Каменные теснины обступают поезд до самого неба. Горячий праздничный полдень лежит где-то на их далекой, травяной, плоско обсеченной высоте. Туннели гремят, как веселые мгновенные ночи, и каждый раз, в их мраке, из коридора вспыхивает щекотно знакомый девичий смех. И на вокзальном перроне, вероятно, уже бьют звонки: подходит плацкартный Москва — Севастополь. Вот он, солнечный, изжажданный мечтами конец пути! Мы гудим во всю свою железную грудь и с ликующим грохотом ввергаемся в последние перронные дебри.
Зайчики играют на полированных дверях, на асфальте, в пустынном занавешенном зале, за которым зияюще горит выход на завокзальный двор. Там все раскалено и думается об огромных, роскошно осыпающихся прибоях.
Мы ждем двенадцатиместного автомобиля Крымкурсо, рассевшись на своих вещах, как беженцы. Всюду с рекламных плакатов струится Крым, закинутые в синь белостенные сказки, закатная тень дворцов, за которыми море и знойные цветники — и прямо из них подкатывают автомобили к нам, к вечернему поезду, ссаживая загорелых, торопливых людей, с каменной пылью прибрежий на щеках. О, какая непримиримая, щемящая скука за них — им сейчас в Москву, обратно в Москву!

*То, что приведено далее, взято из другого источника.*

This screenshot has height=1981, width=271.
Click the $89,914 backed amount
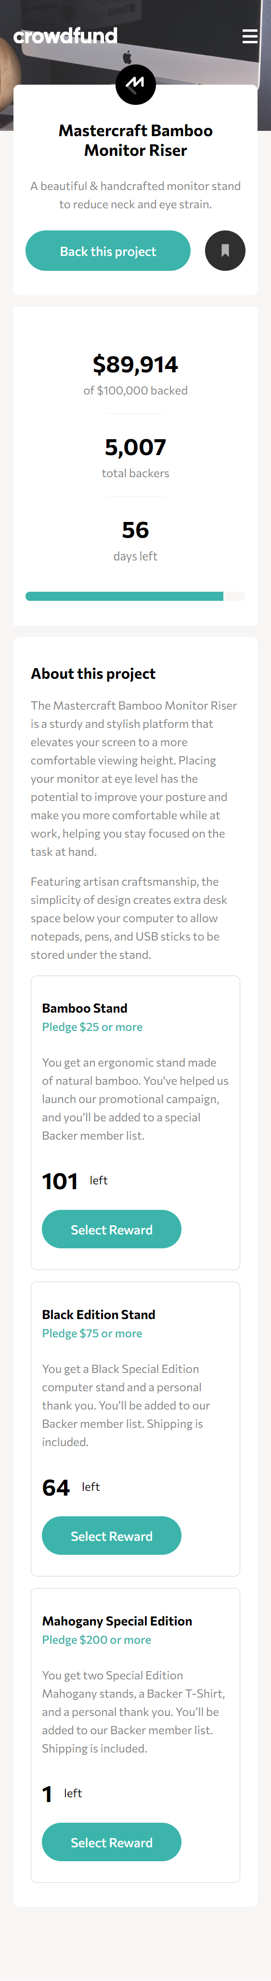[x=136, y=364]
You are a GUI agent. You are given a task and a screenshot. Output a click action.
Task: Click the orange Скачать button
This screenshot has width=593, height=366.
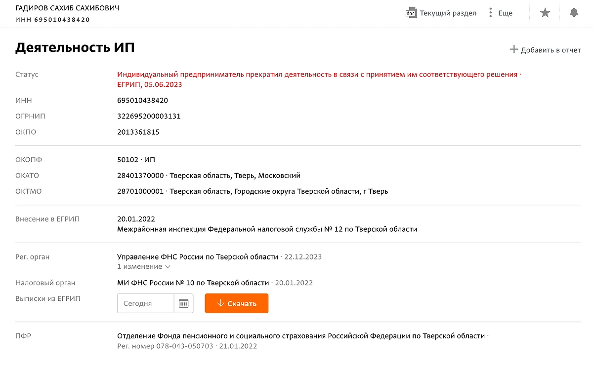(236, 303)
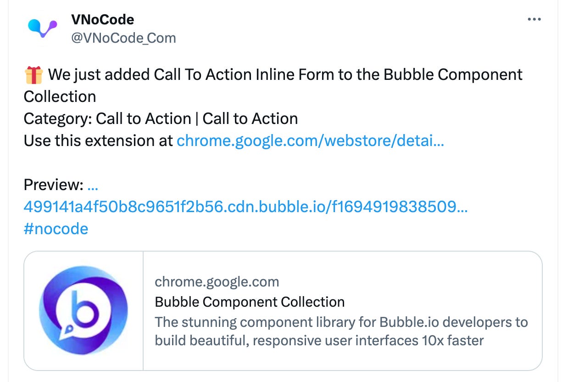568x382 pixels.
Task: Click the card description text about component library
Action: 341,331
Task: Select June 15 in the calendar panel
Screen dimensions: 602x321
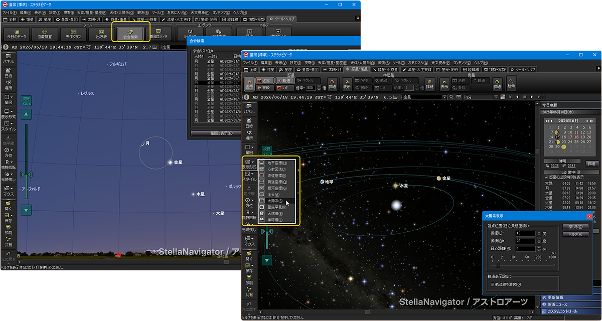Action: coord(557,136)
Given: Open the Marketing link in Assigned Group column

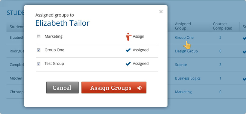Looking at the screenshot, I should pos(183,92).
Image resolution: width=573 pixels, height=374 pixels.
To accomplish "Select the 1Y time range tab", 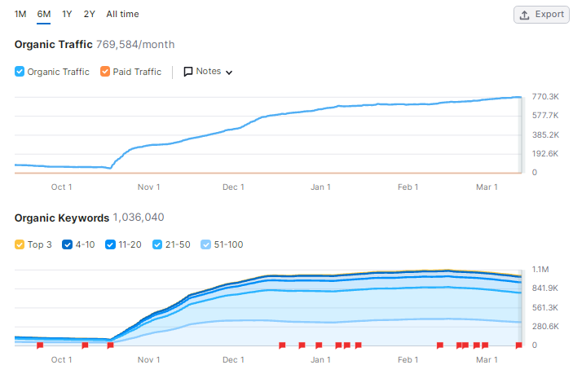I will coord(67,14).

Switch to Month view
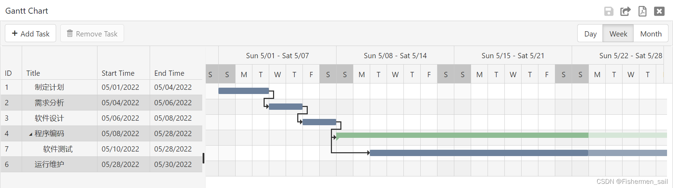click(651, 34)
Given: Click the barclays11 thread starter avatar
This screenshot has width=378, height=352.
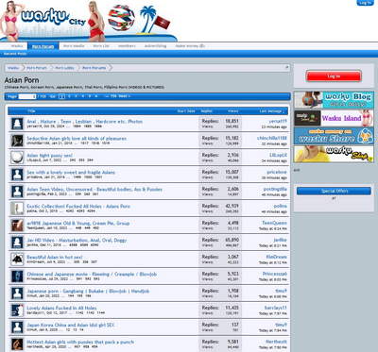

Товарищ Яковлев, пока жена переодевает ребят, разговаривает со мной как старый знакомый. О службе в Крыму мечтал давно, здесь все-таки родной воздух, ребятишки подрастут хорошо, по милиции особого беспокойства не будет, — какие здесь происшествия! А им с женой давно надо подзаняться самообразованием.
— Посмотрим сегодня вашу пещеру, — с притворным равнодушием говорю я.
Оттого, как он взглянет и ответит, мучительно зависит что-то мое. Паренек улыбается поверх моей головы в небо.
И не говорит ничего.
В автомобиле нам с блондинкой достаются передние места. Мне бы хотелось видеть всех перед собою. Ну, хорошо, теперь я увижу их, когда мне понадобится, в самое лицо.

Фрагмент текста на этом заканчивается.